"Weichen für die neue Spielzeit stellen": MSV entlässt Schommers

Was am Montagabend bereits durchgesickert war, ist nun offiziell bestätigt: Der MSV Duisburg hat vier Spieltage vor Saisonende die Reißleine gezogen und sich von Trainer Boris Schommers getrennt. Auch die Co-Trainer Philipp Klug und Sidney Sam müssen gehen. Für die restliche Spiele setzen die Zebras auf eine interne Lösung aus NLZ-Chef Uwe Schubert und Teammanager Branimir Bajic.

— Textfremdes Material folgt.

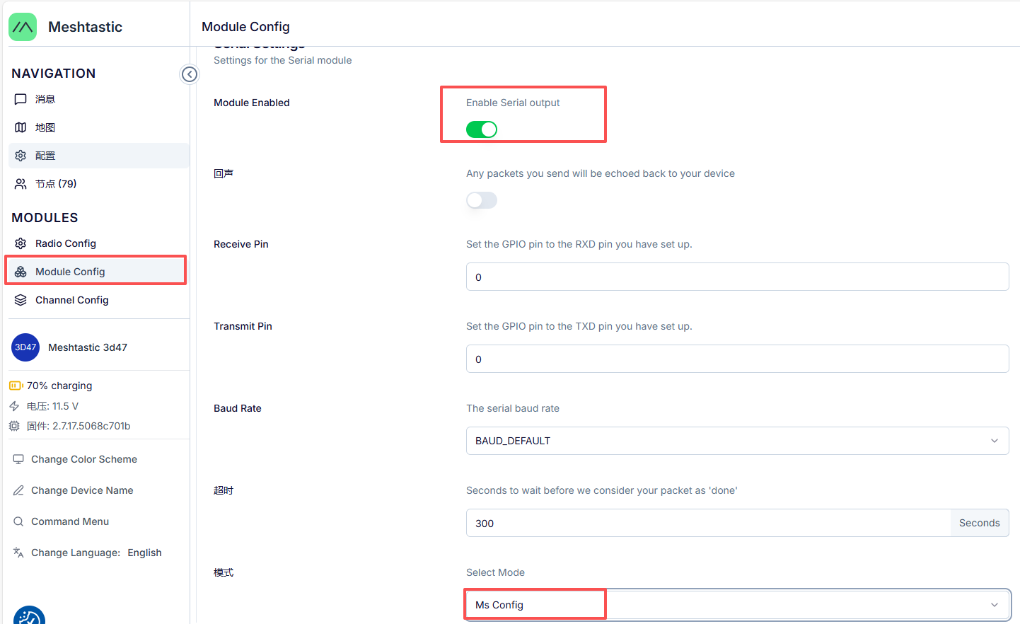The width and height of the screenshot is (1020, 624).
Task: Expand the Select Mode dropdown
Action: tap(737, 605)
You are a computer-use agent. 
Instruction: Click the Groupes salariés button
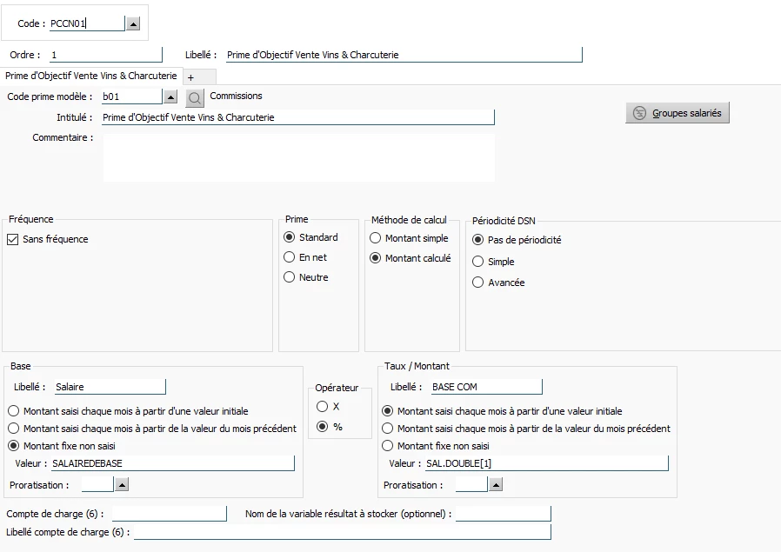point(678,113)
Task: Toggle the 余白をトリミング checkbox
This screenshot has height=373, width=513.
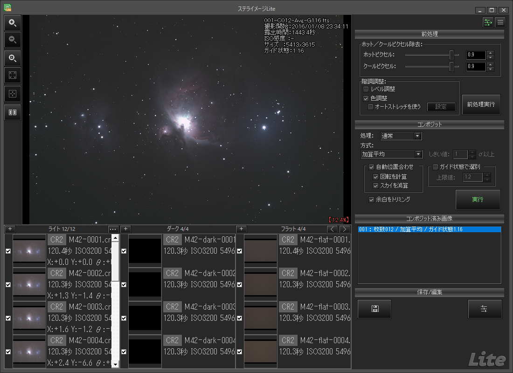Action: point(371,200)
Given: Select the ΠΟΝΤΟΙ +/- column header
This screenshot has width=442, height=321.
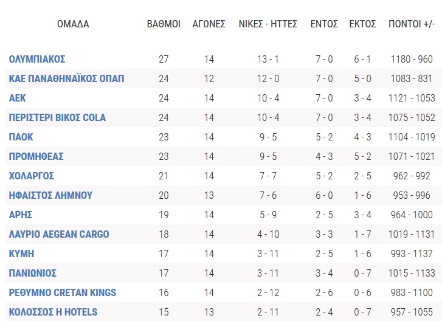Looking at the screenshot, I should [412, 24].
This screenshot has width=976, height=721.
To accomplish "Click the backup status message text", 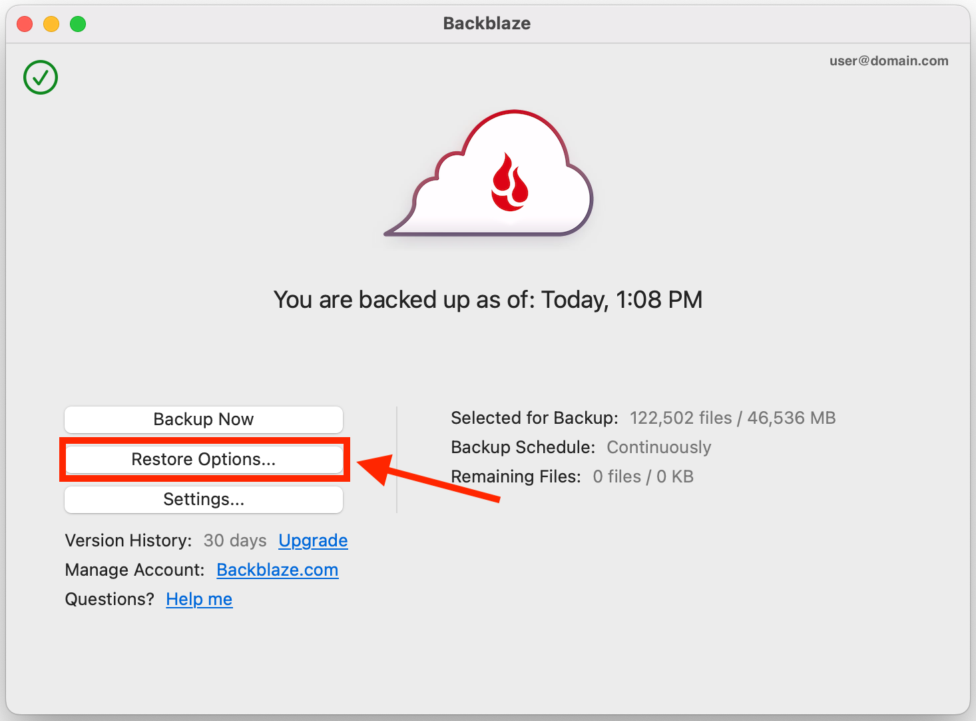I will (x=488, y=299).
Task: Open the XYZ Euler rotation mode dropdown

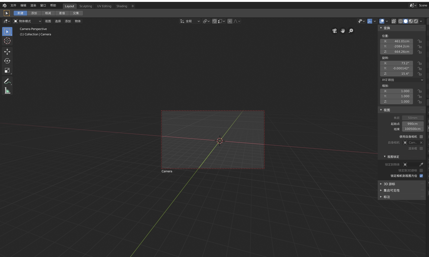Action: [402, 80]
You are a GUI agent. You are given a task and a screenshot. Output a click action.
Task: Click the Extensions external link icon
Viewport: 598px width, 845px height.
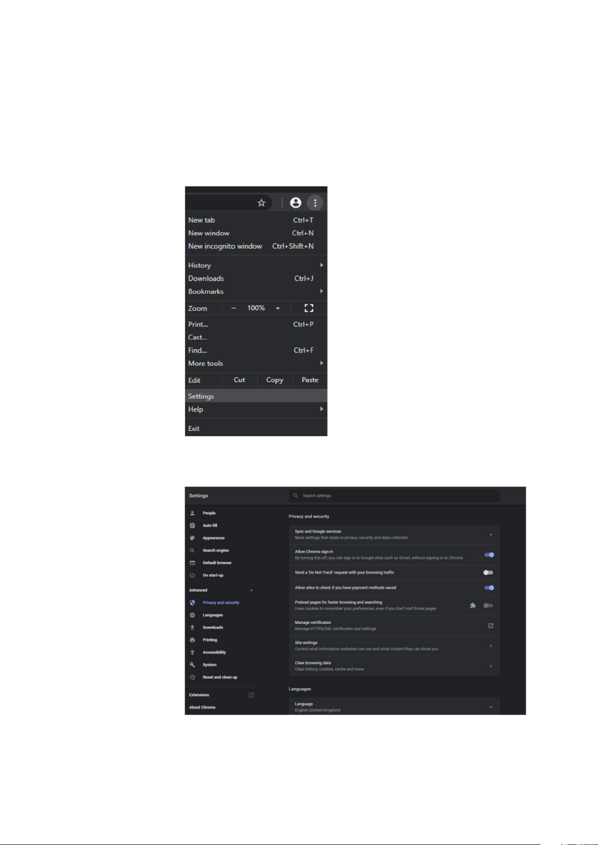tap(251, 695)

MSV will "Neuaufbau offensiv starten"

Mit der Freistellung von Schommers reagieren die Meidericher auf die ausbleibenden Ergebnisse der letzten Wochen und den fast besiegelten Abstieg. Nach 34 Spieltagen belegen die Zebras mit nur 30 Punkten den 17. Tabellenplatz und haben bereits acht Zähler Rückstand auf das rettende Ufer. Hinzukommt die um elf Treffer schlechtere Tordifferenz. Aus den letzten vier Partien holte Duisburg lediglich einen Zähler, wodurch sämtliche realistische Chancen auf den Klassenerhalt verspielt wurden. Bereits am kommenden Samstag könnte der Abstieg besiegelt sein.

"Wir müssen jetzt die Weichen für die neue Spielzeit stellen und den Neuaufbau offensiv starten. Dazu gehört die Entscheidung, nicht mit Boris Schommers in die Saison 2024/25 zu gehen“, erläutert Geschäftsführer Michael Preetz. "Bei Boris, Philipp und Sidney möchten wir uns herzlich für Ihre Zeit in ZebraStreifen bedanken und dürfen ihnen für ihre Zukunft alles Gute, Glück und Erfolg wünschen."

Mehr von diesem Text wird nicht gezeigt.